Dr. Conover's work helps inform and suggest solutions for age-related diseases in the clinic and could lead to new noninvasive tests for patients at risk of heart attack.


As principal investigator in the Insulin-Like Growth Factors Laboratory, Cheryl A. Conover, Ph.D., researches important cell and tissue growth and survival factors that affect essentially every system and function in the body.

Dr. Conover's research team is expanding knowledge about insulin-like growth factors (IGFs), the receptors that mediate their effects, the IGF binding proteins and proteases that impact IGF action, and the complex interactions among all these components. Information being gained from our work is helping researchers understand the role that the IGF system plays in normal physiology and disease processes.

IGFs are peptide growth factors structurally related to insulin that are important regulators of growth and differentiation in tissues and cell systems. The actions of IGFs are determined by a family of IGF binding proteins.

Our lab continues to build on our initial discovery of a novel enzyme secreted by human skin fibroblasts called PAPP-A. Later, PAPP-A was identified in a variety of normal cells and cancer cells. Importantly, we found that PAPP-A enhances IGF activity by degrading inhibitory IGF binding proteins.

Our ongoing studies use methodologies of cell biology, protein biochemistry, immunohistochemistry, molecular biology and microsurgical techniques with genetically engineered mouse models.

We are now finding that PAPP-A plays a critical role in amplifying local IGF action during fetal development, vascular injury, bone formation and aging. We have generated a line of mice that have the gene for PAPP-A knocked out, which has been and continues to be a valuable model for investigating the physiology and pathophysiology of PAPP-A. In our studies, the knockout mouse model mice lived 30% to 40% longer than normal mice and were resistant to the development or progression of atherosclerosis, diabetic nephropathy, visceral obesity, pulmonary fibrosis, and immune system decline.

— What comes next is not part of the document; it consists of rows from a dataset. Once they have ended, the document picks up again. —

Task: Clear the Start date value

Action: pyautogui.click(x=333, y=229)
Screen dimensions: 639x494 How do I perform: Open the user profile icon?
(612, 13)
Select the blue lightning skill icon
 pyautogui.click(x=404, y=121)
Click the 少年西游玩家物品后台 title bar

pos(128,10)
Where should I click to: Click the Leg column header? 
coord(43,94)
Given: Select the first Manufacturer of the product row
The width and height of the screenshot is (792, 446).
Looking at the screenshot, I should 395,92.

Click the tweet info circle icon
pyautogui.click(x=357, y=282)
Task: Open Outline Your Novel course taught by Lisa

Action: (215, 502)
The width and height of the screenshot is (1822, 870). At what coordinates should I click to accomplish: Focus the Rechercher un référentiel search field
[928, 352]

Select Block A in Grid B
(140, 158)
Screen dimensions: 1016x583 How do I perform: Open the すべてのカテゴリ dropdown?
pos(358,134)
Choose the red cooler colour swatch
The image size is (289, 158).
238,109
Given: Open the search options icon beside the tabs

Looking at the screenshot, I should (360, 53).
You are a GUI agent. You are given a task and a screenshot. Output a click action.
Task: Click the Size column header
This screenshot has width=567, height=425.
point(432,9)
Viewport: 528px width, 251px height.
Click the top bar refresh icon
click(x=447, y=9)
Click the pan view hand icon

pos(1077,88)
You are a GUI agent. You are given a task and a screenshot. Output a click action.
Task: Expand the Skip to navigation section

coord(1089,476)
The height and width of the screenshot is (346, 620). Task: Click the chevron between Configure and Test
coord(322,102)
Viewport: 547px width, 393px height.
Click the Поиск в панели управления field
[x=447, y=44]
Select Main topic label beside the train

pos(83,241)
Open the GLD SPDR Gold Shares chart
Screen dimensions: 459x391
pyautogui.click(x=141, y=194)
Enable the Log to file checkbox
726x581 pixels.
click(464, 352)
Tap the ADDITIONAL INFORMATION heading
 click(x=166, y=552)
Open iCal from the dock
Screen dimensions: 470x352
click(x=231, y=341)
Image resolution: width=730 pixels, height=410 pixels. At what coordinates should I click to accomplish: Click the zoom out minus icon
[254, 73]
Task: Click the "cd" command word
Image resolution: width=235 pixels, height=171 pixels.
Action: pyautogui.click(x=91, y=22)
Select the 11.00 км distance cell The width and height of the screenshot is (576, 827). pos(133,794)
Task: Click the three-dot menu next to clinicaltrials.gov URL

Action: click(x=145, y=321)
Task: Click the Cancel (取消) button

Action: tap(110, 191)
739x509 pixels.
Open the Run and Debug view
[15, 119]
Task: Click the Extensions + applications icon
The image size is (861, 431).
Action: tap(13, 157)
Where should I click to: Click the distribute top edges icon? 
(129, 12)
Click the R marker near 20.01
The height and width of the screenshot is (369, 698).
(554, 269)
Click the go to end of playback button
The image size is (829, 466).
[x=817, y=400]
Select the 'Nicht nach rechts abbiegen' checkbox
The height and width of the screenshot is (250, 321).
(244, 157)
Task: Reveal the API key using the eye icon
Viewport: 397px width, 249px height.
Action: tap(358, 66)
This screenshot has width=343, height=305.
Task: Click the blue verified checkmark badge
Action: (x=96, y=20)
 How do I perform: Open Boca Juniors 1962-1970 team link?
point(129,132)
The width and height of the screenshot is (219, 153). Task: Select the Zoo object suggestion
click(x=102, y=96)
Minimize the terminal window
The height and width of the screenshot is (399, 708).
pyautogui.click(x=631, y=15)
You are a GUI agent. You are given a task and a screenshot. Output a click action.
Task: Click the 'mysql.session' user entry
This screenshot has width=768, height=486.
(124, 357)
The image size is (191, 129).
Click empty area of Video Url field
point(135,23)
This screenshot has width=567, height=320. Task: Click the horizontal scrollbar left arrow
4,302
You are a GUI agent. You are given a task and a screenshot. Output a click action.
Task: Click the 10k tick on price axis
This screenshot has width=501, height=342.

Our work may help inform and suggest therapeutic solutions for age-related diseases in the clinic and may be a therapeutic target for some cancers.

About Dr. Conover

Dr. Conover has spent her research career investigating the insulin-like growth factor system. Her research has been funded by the National Institutes of Health, the American Heart Association and the Ellison Medical Foundation for Aging Research, among other organizations. In addition to her work in the lab, Dr. Conover is the George M. and Edna B. Endicott Professor of Medicine at Mayo Clinic College of Medicine and Science in Rochester, Minnesota.